> EXERCISE INPUTS:
-- -- --

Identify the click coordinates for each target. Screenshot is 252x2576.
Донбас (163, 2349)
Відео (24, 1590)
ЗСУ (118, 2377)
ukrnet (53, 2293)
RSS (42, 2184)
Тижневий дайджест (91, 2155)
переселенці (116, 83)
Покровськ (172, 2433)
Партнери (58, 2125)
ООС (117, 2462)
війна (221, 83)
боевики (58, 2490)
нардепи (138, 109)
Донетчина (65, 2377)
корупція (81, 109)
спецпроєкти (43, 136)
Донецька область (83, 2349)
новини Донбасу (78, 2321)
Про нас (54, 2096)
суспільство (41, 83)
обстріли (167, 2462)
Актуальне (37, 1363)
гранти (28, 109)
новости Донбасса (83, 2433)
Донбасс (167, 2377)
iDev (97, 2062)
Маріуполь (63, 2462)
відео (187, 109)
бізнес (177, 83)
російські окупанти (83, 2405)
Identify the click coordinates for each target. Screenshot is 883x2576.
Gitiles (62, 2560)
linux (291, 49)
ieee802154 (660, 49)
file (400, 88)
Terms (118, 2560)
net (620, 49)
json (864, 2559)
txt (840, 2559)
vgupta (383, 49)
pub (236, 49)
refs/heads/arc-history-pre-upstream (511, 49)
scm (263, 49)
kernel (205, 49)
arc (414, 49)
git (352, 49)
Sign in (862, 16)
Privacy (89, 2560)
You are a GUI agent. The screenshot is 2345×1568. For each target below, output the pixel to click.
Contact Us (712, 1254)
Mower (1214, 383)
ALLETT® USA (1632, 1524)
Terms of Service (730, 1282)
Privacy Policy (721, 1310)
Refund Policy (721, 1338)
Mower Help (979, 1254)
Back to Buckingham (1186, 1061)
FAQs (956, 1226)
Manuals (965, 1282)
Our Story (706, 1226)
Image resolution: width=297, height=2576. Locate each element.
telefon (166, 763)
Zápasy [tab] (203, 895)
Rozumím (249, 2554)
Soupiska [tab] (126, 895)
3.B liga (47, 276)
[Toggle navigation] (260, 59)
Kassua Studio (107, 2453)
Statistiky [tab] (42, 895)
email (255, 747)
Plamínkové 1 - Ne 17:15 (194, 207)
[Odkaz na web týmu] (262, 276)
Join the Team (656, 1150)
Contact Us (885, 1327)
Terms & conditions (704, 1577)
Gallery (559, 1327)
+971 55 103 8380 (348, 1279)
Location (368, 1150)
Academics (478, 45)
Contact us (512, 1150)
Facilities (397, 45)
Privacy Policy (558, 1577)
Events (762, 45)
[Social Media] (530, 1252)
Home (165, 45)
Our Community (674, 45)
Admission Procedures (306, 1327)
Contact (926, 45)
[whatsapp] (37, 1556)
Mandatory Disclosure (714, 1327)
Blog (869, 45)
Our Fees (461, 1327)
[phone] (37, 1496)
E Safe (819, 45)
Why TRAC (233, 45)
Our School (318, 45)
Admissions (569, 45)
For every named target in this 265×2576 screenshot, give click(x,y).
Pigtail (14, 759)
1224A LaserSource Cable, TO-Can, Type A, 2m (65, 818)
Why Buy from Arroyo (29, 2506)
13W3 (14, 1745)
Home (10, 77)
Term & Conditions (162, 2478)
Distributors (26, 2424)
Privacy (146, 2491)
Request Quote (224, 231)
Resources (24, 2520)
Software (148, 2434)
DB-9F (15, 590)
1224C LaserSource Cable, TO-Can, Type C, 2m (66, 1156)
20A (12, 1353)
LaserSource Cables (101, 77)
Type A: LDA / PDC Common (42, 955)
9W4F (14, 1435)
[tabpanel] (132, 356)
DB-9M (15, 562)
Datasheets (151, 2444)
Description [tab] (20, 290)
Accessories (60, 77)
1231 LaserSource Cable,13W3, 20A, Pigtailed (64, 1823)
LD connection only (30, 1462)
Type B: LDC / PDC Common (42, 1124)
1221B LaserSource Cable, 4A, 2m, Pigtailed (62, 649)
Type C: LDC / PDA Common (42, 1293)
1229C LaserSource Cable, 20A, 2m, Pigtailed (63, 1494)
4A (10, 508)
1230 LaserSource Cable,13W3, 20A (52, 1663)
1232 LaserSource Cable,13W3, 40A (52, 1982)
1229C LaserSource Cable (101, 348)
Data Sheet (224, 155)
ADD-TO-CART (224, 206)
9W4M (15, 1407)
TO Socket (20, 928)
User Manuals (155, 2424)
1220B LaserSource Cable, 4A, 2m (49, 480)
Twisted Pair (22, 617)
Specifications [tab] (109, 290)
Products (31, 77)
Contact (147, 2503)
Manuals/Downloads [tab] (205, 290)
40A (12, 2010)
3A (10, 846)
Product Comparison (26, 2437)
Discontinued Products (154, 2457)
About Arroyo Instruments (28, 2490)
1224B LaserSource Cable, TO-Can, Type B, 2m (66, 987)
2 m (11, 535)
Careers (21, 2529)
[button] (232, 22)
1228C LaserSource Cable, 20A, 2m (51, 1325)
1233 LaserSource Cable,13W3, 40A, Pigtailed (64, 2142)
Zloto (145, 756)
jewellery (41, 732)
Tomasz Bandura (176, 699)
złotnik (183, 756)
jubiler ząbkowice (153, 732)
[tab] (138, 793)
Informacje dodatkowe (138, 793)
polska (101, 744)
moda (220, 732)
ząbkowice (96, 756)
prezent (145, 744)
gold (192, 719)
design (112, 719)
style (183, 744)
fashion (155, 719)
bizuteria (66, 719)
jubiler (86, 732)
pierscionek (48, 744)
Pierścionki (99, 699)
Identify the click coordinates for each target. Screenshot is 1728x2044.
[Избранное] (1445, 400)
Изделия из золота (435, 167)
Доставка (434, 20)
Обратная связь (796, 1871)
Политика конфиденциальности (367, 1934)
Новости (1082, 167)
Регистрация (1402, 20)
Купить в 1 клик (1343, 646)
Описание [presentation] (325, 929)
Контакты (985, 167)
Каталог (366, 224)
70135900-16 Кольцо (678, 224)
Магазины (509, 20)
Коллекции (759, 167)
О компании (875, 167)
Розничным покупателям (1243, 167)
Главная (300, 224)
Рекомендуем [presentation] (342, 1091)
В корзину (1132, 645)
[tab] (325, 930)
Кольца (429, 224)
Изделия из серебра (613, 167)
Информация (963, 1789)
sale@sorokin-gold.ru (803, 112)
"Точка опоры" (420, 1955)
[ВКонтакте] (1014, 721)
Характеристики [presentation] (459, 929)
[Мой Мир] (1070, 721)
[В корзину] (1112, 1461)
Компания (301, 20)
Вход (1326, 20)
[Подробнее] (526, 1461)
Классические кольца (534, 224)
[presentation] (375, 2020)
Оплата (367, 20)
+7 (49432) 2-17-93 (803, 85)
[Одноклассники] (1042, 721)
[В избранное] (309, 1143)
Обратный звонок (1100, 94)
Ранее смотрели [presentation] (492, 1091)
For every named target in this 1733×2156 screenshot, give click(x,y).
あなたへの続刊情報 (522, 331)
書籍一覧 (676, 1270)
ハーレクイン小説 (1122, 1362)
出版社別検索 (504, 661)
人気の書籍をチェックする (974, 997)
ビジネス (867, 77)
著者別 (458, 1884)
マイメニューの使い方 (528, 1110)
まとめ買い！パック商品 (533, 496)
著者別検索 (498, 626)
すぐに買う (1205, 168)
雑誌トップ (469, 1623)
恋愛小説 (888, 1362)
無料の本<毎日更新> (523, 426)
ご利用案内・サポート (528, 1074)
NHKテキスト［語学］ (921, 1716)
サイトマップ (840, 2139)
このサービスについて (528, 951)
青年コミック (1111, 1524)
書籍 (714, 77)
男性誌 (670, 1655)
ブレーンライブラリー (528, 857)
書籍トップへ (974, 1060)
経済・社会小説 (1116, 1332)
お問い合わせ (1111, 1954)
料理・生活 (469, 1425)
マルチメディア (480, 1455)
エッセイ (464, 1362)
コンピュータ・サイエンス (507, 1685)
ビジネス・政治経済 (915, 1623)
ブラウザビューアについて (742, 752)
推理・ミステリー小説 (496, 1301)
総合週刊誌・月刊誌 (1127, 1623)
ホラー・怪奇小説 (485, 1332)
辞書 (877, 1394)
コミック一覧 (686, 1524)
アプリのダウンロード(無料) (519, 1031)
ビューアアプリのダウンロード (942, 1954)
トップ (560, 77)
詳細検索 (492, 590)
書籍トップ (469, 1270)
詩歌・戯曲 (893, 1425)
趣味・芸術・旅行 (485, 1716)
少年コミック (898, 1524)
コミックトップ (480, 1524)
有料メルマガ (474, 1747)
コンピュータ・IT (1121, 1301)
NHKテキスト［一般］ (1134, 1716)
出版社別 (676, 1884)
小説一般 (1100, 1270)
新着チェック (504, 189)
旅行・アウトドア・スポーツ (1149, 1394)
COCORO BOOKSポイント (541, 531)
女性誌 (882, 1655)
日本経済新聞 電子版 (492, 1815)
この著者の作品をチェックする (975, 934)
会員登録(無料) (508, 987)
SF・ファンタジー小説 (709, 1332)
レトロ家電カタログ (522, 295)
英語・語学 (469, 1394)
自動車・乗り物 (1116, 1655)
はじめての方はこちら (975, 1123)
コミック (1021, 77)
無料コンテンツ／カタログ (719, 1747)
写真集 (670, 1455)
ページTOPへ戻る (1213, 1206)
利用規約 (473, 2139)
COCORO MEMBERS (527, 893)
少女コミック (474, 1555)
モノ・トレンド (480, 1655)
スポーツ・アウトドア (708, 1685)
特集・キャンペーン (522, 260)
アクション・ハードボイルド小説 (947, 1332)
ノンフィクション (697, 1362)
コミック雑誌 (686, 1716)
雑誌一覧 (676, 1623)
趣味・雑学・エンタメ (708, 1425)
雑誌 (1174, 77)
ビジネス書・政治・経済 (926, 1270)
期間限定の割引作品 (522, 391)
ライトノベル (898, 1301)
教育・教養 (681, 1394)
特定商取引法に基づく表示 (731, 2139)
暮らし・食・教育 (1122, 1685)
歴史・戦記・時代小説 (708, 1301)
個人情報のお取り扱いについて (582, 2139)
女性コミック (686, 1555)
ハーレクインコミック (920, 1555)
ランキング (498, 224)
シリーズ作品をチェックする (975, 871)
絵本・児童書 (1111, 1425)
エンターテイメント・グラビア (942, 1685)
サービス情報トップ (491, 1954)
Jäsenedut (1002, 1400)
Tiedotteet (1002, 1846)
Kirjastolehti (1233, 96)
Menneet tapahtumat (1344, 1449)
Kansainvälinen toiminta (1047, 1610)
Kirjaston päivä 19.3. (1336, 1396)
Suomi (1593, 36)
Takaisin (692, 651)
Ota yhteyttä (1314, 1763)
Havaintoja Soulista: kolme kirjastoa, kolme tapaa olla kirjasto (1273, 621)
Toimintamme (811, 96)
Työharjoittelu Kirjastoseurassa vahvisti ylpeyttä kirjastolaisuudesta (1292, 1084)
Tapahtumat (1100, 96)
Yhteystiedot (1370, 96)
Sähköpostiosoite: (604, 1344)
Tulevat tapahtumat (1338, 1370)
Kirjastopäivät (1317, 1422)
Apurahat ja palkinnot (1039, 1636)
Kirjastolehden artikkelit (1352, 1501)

-- -- --

> WHAT THIS TASK INVOLVES: All that should be written out is the stretch of lines above between the one holding "サービス情報トップ (491, 1954)" and the one holding "Toimintamme (811, 96)", inclusive, exactly as given.

> WRITTEN ANSWER:
サービス情報トップ (491, 1954)
Jäsenedut (1002, 1400)
Tiedotteet (1002, 1846)
Kirjastolehti (1233, 96)
Menneet tapahtumat (1344, 1449)
Kansainvälinen toiminta (1047, 1610)
Kirjaston päivä 19.3. (1336, 1396)
Suomi (1593, 36)
Takaisin (692, 651)
Ota yhteyttä (1314, 1763)
Havaintoja Soulista: kolme kirjastoa, kolme tapaa olla kirjasto (1273, 621)
Toimintamme (811, 96)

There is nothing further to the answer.